1. Download this repository to your local machine.
2. Set your working directory to the location of the scripts.
3. Download raw datasets from GBIF (as required)
4. Ensure all required R packages are installed.
5. Run the scripts in RStudio or your preferred R environment.

### Data Cleaning (`1_DataCleaning_Forbes-et-al_2025.qmd`)

This script cleans the raw GBIF data and identifies anomalies. It produces files containing indexes of dataset records to be removed, which are used in subsequent analyses.

**Note**: The raw GBIF exported datasets for contemporary records are not included in this repository due to file size constraints. Download them from the GBIF links provided in the script and place them in the `data/` directory.
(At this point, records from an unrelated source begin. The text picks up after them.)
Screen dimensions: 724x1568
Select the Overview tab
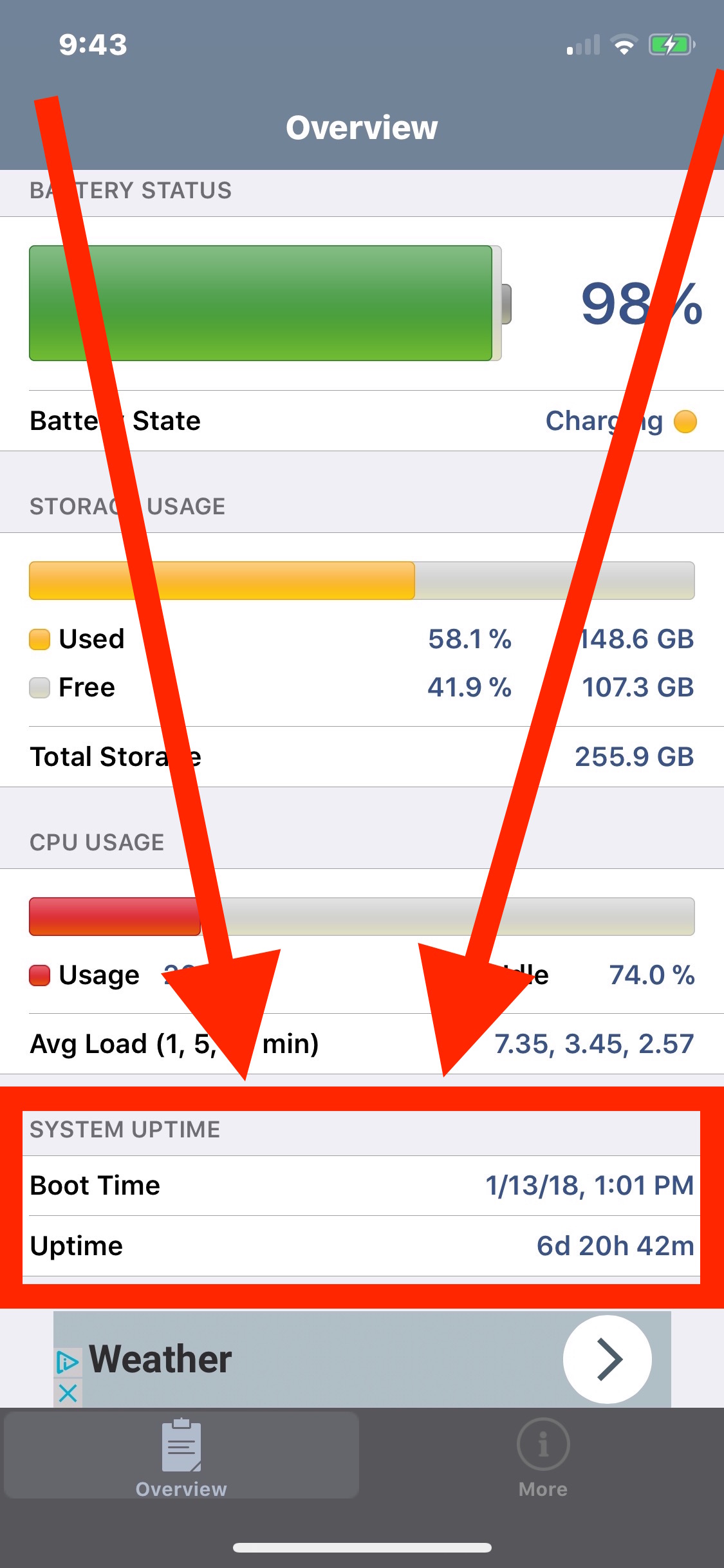[181, 1458]
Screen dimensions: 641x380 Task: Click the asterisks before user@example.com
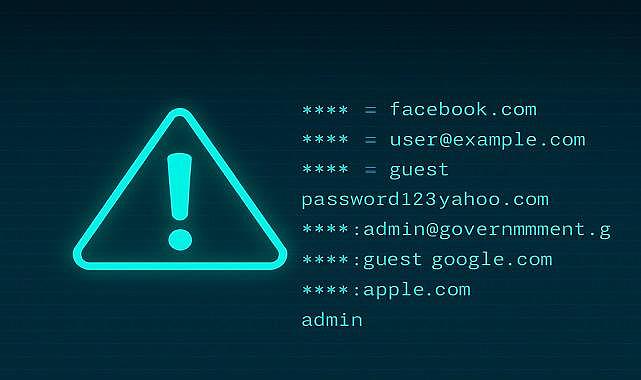pyautogui.click(x=325, y=139)
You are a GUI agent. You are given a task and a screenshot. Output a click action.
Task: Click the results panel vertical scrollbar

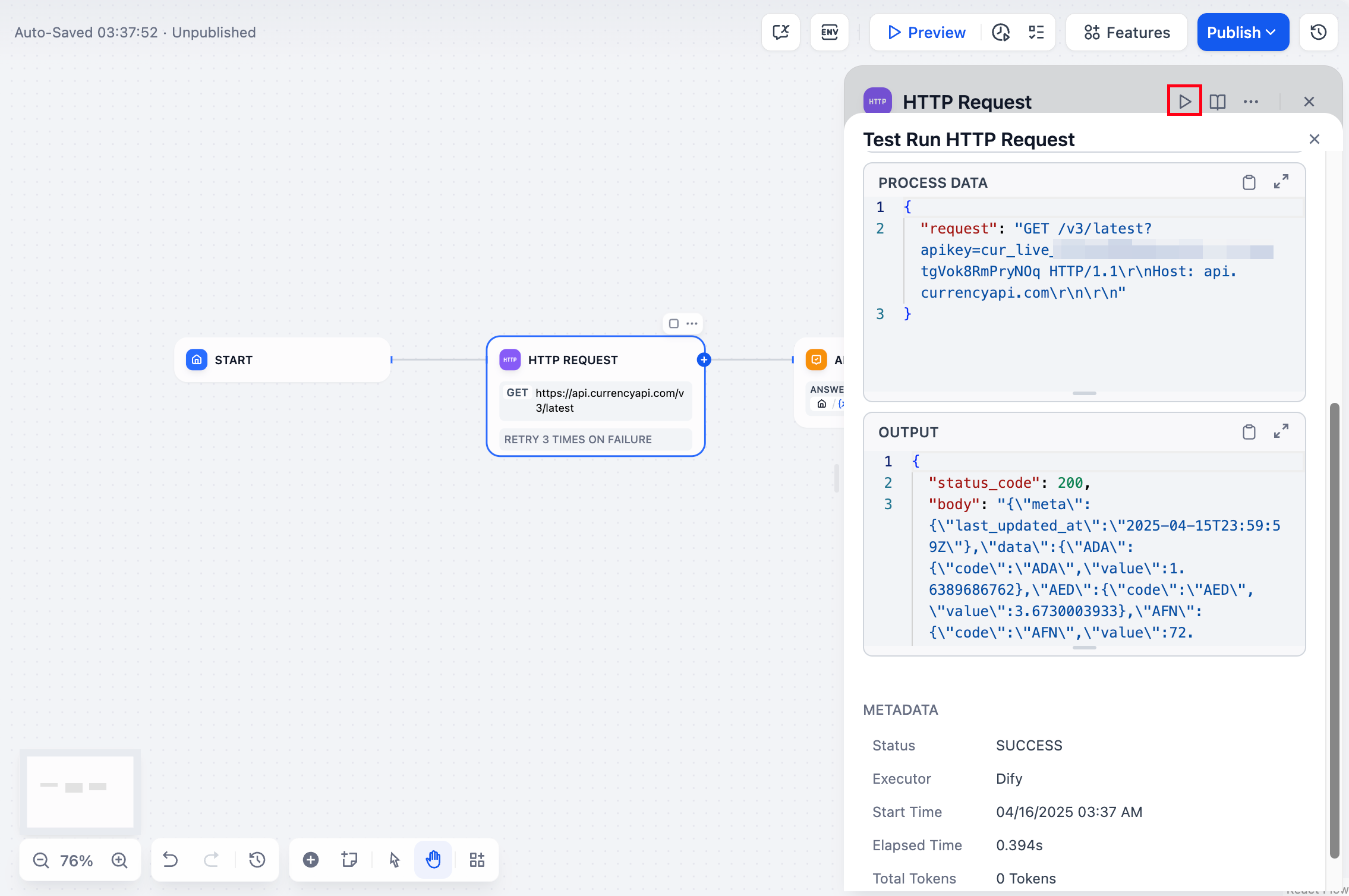pos(1334,630)
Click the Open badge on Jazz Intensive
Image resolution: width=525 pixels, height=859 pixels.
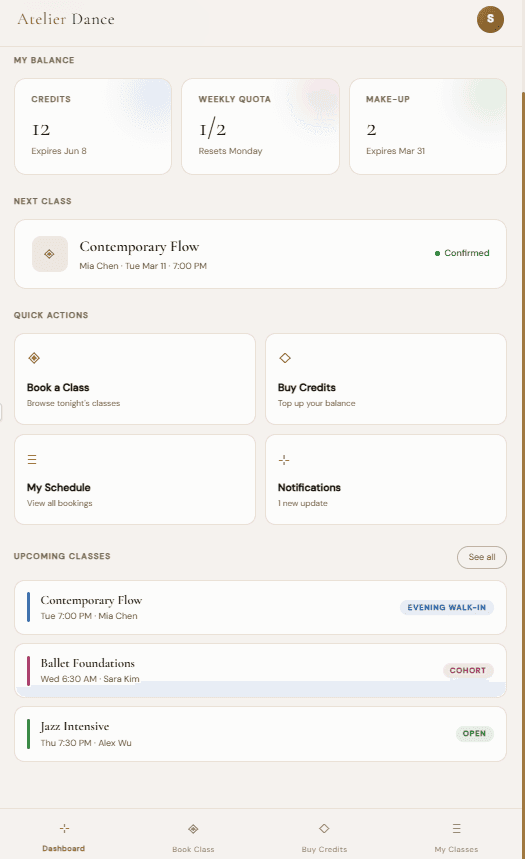click(474, 734)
### Primary Analyses (`2_PrimaryAnalyses_Forbes-et-al_2025.qmd`)

This script performs the main analyses and generates visualisations. It uses the outputs from the data cleaning script to filter anomalous records.

To reproduce all analysis stages from the original raw .csv files:
- Start at the chunks labelled "DATA LOAD AND FILTERING".
- Run the pipeline for non-spatial analyses before spatial analyses.
- Due to memory constraints, it's recommended to run analyses for one taxonomic group and one analysis stream at a time.
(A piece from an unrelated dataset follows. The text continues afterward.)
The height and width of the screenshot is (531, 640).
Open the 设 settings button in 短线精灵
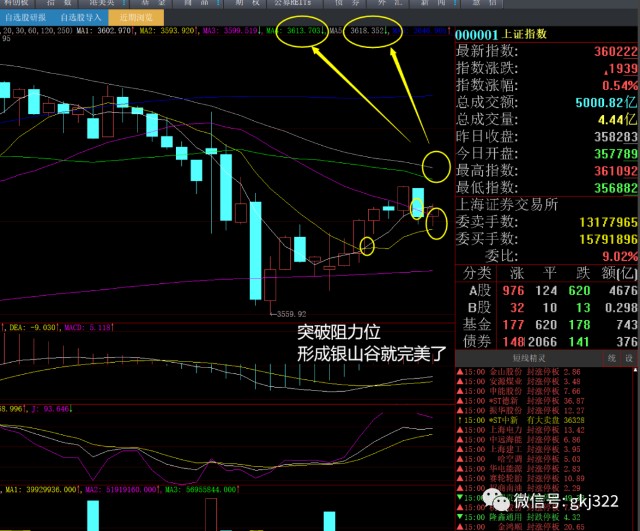tap(629, 358)
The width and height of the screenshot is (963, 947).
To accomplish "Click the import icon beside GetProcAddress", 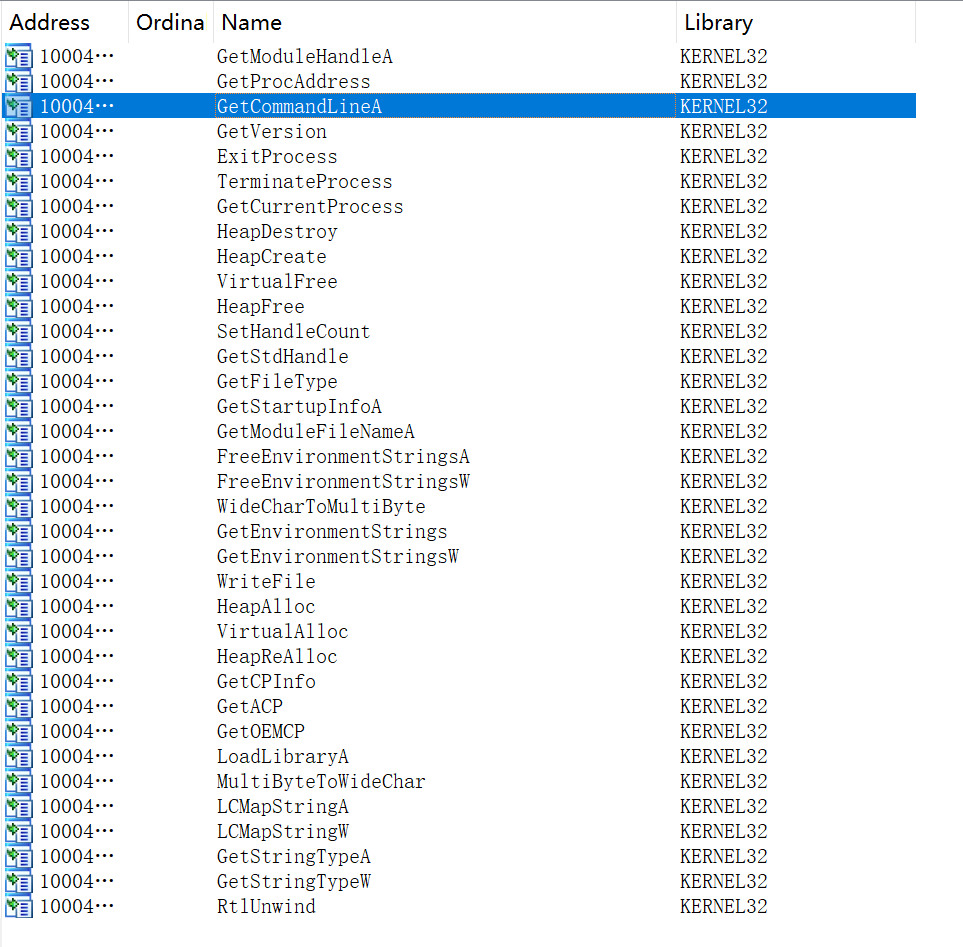I will (x=18, y=82).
To skip to plot generation:
- Navigate to sections tagged as "@! SKIP TO PLOTTING !@".
- Ensure all required analysis output files are in the `data/` directory.
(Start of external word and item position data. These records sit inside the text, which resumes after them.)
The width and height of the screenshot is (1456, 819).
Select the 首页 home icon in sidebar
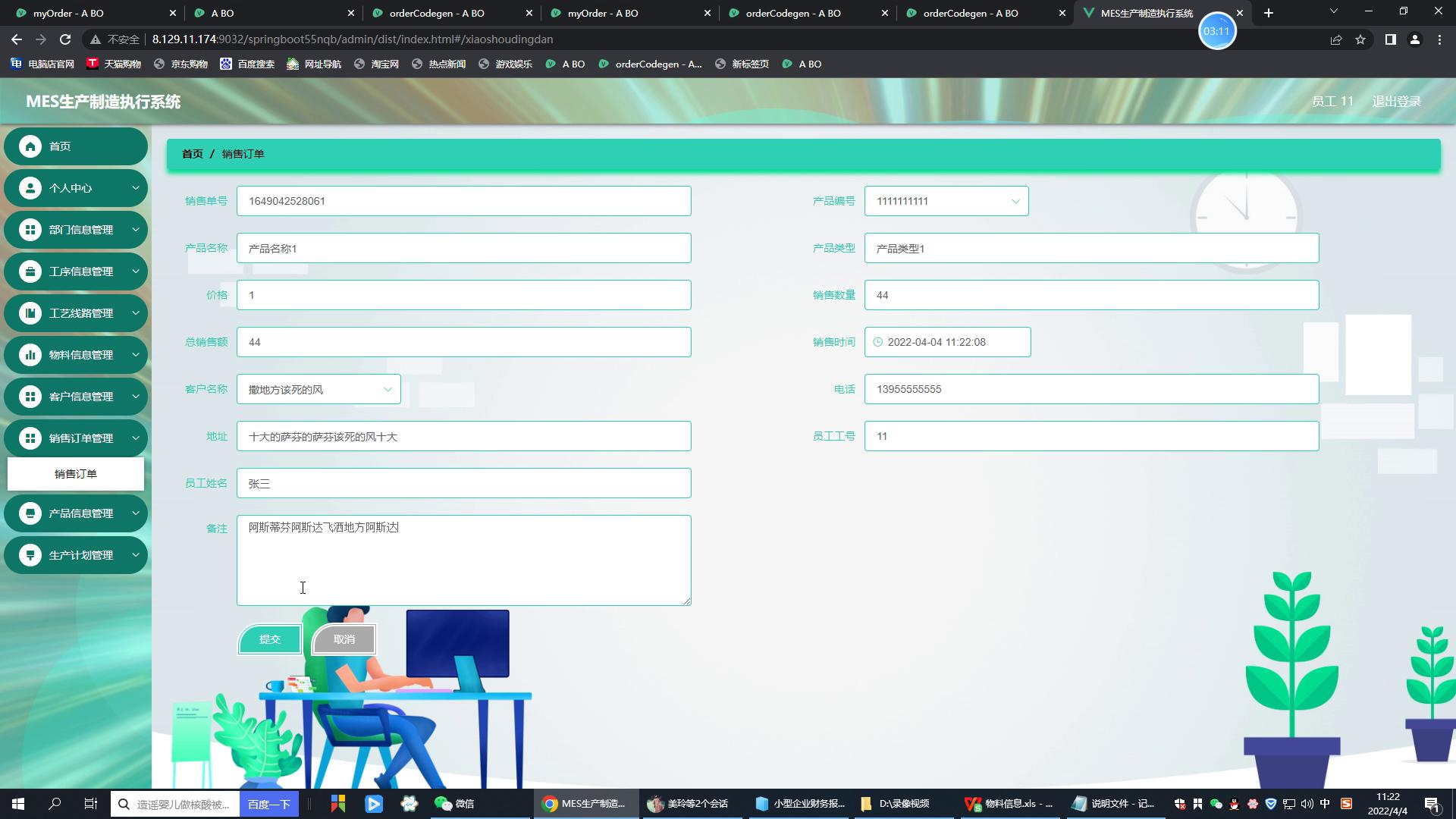30,146
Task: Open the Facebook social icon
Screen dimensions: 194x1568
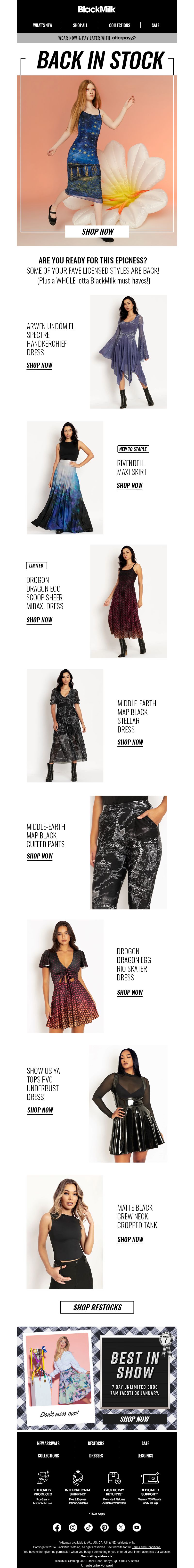Action: 57,1527
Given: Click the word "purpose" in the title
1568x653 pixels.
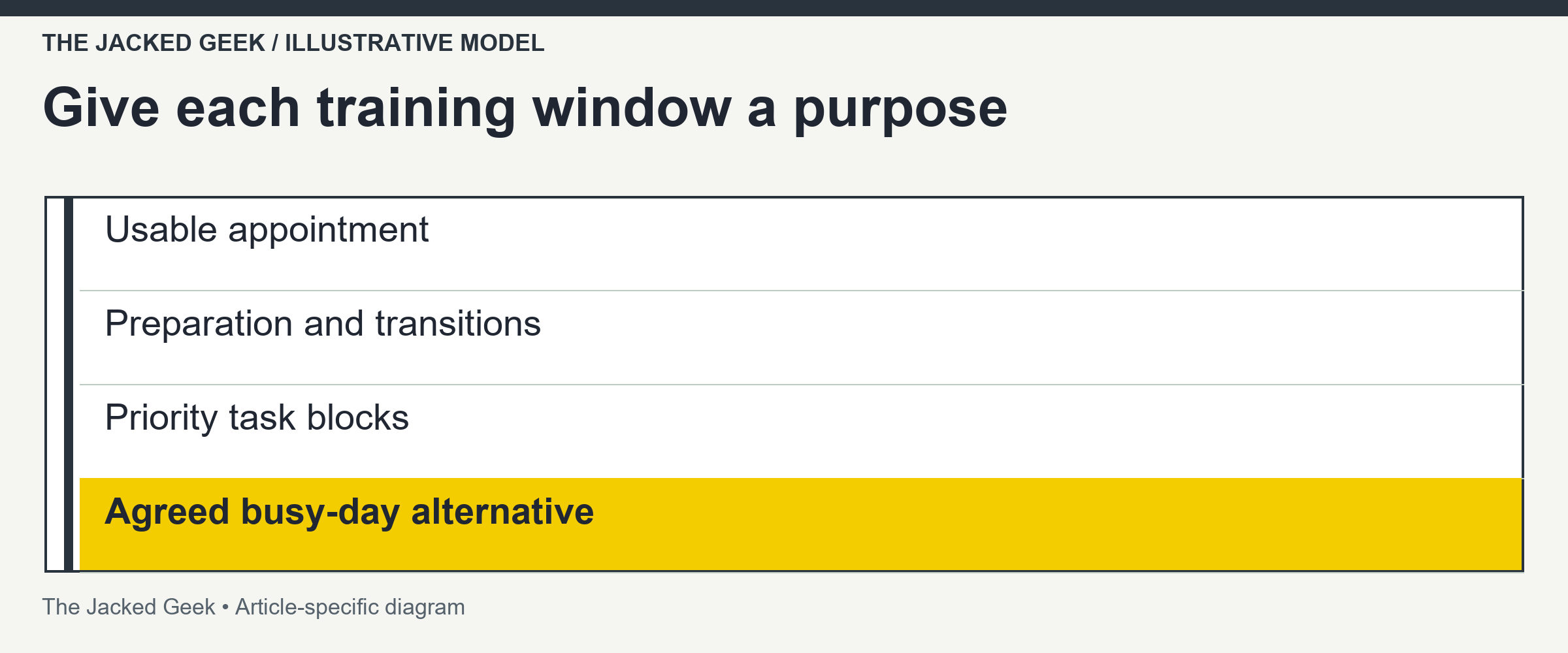Looking at the screenshot, I should [x=901, y=112].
### Forecasting (`3_SnapshotsForecasting_Forbes-et-al_2025.qmd`)

This script analyses historical GBIF database snapshots and forecasts future growth. It uses the cleaned snapshot data produced by the data cleaning script.

## Data Files

### GBIF Exports - Raw Data (not included on Zenodo due to file size, please download directly from GBIF)
- `0016915-240425142415019.csv` for Chordata -  https://www.gbif.org/occurrence/download/0016915-240425142415019

- `0016914-240425142415019.csv` for Plantae - https://www.gbif.org/occurrence/download/0016914-240425142415019 

- `0016913-240425142415019.csv` for Arthropoda - https://www.gbif.org/occurrence/download/0016913-240425142415019

### Included Data Files

#### Raw Data
- `GBIF_snapshots.parquet` # Historical snapshots RAW dataset (arrow/parquet format)
- `GBIF_integer_to_datasetKey.tsv` # Mapping old dataset IDs onto new datasetKey field

#### Contemporary Datasets - data cleaning outputs
- `chordata_counts_to_highlight_030724` # List of anomalous Chordata dataset + year indexes to filter
- `arthropoda_counts_to_highlight_OG_030724` # List of anomalous Arthropoda dataset + year indexes to filter
- `plantae_counts_to_highlight_030724` # List of anomalous Plantae dataset + year indexes to filter

#### Cleaned Snapshots
- `plantae_snapshots_filter_threshold_IN_040924` # Cleaned Plantae snapshots
- `arthropoda_snapshots_filter_threshold_IN_040924` # Cleaned Arthropoda snapshots
- `chordata_snapshots_filter_threshold_IN_040924` # Cleaned Chordata snapshots
- `gbif_dates_df_anomaly_filtered_090724` # Anomaly-filtered snapshots (combined dataset)
- `gbif_dates_df_anomalies_highlighted_090724` # Anomalies highlighted snapshots (combined dataset)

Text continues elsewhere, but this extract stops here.